Could somebody give me a shout when Peter is on our stand please I would like a word re a rally :lol: Ive sneaked in at York :lol: got plastered in mud on arrival  



Jacquie


----------



## nukeadmin (Oct 10, 2003)

Morning all
well I am back at the stand

Weather is lovely and sunny and crisp

Live updates will be on again throughout the day, so keep checking in


----------



## nukeadmin (Oct 10, 2003)

oh and forgot to mention we finally have full T/Coffee making facilities on the stand, so if you are attending the show do pop in and have a chat 

We are having a raffle for a lifetime subscription to MHF so depending on your age (or lol your health) you might win a prize worth £100s


----------



## Steamdrivenandy (Jun 18, 2007)

Well I've just walked (and fed) the dogs and have a few lunch bits to put in the fridge and we'll be off to join you in sunny York. 
That is providing her ladyship can get herself preened and painted.


----------



## nukeadmin (Oct 10, 2003)

see you on the stand later then Andy 

The MHF large banner flag is now flapping in the wind so keep and eye out for it, but we are basically in the top right corner of the exhibitor section as you face away from the racecourse grandstands


----------



## RedSonja (May 22, 2006)

Just spotted Jacqui on the web cam. At lest it looks like dry weather. Enjoy the weekend people.


----------



## artona (Jan 19, 2006)

Hi Sonja

You beat me to it. Do you think her Ladyship has arrived for afternoon tea :lol: :lol: :lol:

Link - here


----------



## bognormike (May 10, 2005)

hello to everybody there today. Looks good weather, even better here in Bognor! :wink:


----------



## CatherineandSteve (Dec 20, 2005)

*Jaquie*

Hi Stew,

Our Jaquie & John get around a bit, last week they were down in zummerzet :lol: 8O :lol:

Cheers C&S


----------



## artona (Jan 19, 2006)

Hi C&S

They do mate. We poor workers can only dream of such international motorhoming. 

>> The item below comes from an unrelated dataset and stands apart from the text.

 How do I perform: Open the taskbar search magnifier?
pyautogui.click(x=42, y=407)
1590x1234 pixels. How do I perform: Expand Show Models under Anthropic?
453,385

So looking forward to Lady Jac's retort :lol: :lol: :lol: :lol: 


stew


----------



## Steamdrivenandy (Jun 18, 2007)

Sorry Nuke but I missed your post with directions as I'd switched off by then.
Should've dragged the missus out to the van there and then and set off BUT her phone rang and a tutor for a Saturday morning workshop at her college was stranded outside and nobody had opened up as arranged. 
So we had to divert to Ripon and then on to York.
I wish I'd used my local knowledge rather than being good and following the signs. What was it, six times round the Knavesmire, three or was it four crossings of the A64 and at one time I'm sure I saw the Angel of the North in the distance. When I set out to York I was a sprightly lad of 21, now I'm 60 next birthday!!!!
Couldn't find MHF stand until right at the end when the missus was dragging me back to her favourite van for a last look before a v late lunch, when a sylvan youth!!! stuck a card in my mitt as I was unknowingly passing by. I was sorely tempted by the rugby but herself had that look in her eye.
Conclusions
Our van is a lot better built than a lot of panel vans (and I won't start an argument about Danbury). tee hee.
There are some ingenious and well built tiny vans but beardies won't fit.
Still disappointed that nobody considers dogs in their designs when there are so many dog owners amongst us.
In general newer vans seem to be getting darker and dingier inside
Saw one of the Tribby brothers, a 550 but not a 650.
Aching feet caused by being told to park at the opposite end of racecourse to showground.
Home now, dogs flaked out, missus knitting.


----------



## bognormike (May 10, 2005)

morning all at York. JUst to get an update and to make sure that somebody is really there, webcam is here:-

york webcam


----------



## bognormike (May 10, 2005)

mind you, that looks suspiciously like yesterday's final picture!


----------



## artona (Jan 19, 2006)

Hi Mike

that was last nights pics, hope they are up :lol: :lol: :lol: 

stew


----------



## nukeadmin (Oct 10, 2003)

sorry guys got chatting and forgot to switch webcam on

I have reduced the refresh to 60 seconds


----------



## bognormike (May 10, 2005)

http://www.motorhomefacts.com/modules/webcam/webcam.html

Can we have it higher? Just getting bodies....


----------



## bognormike (May 10, 2005)

hello? can still just see Dave's manly chest!


----------



## spooky (May 1, 2005)

Looking at dave's watch it's all live


----------



## nukeadmin (Oct 10, 2003)

hi guys we have just done the mhf lifetime subscription raffle

the winner is
.
.
.
.
.
..
.
.
.
.
.
.
.
.
.
.
.
.
.
.
.
.
.
.
.
COLIAN

congrats

will sort out the dating on the subs for you


----------



## colian (May 11, 2005)

Thanks for the call Dave, it was well worth coming to the show yesterday, even if it might have cost me a new motorhome as she has seen one she likes. 



Hope its still sunny up there,


----------



## bognormike (May 10, 2005)

watch out, Jacqie's there!

http://www.motorhomefacts.com/modules/webcam/webcam.html


----------



## spooky (May 1, 2005)

bognormike said:


> watch out, Jacqie's there!
> 
> http://www.motorhomefacts.com/modules/webcam/webcam.html


not any more


----------



## LadyJ (May 9, 2005)

Now just what have I ever done to you lot :lol: yes I was at York and yes I did help out for a bit on the stand :roll: well more like caused mayhem with the nice Swift folks regarding our rallies at the factory :lol: and no I didn't buy another motorhome :lol: i'm getting very good at resisting them :lol: weather could have been worse still managed to get plastered in mud on arrival  after me washing and scrubbing both van and car before we set off. :roll: 


Jacquie


----------



## zoro (May 1, 2005)

[ weather could have been worse still managed to get plastered in mud on arrival  after me washing and scrubbing both van and car before we set off. :roll:

Jacquie[/quote]

But not long :wink:

Steve F


----------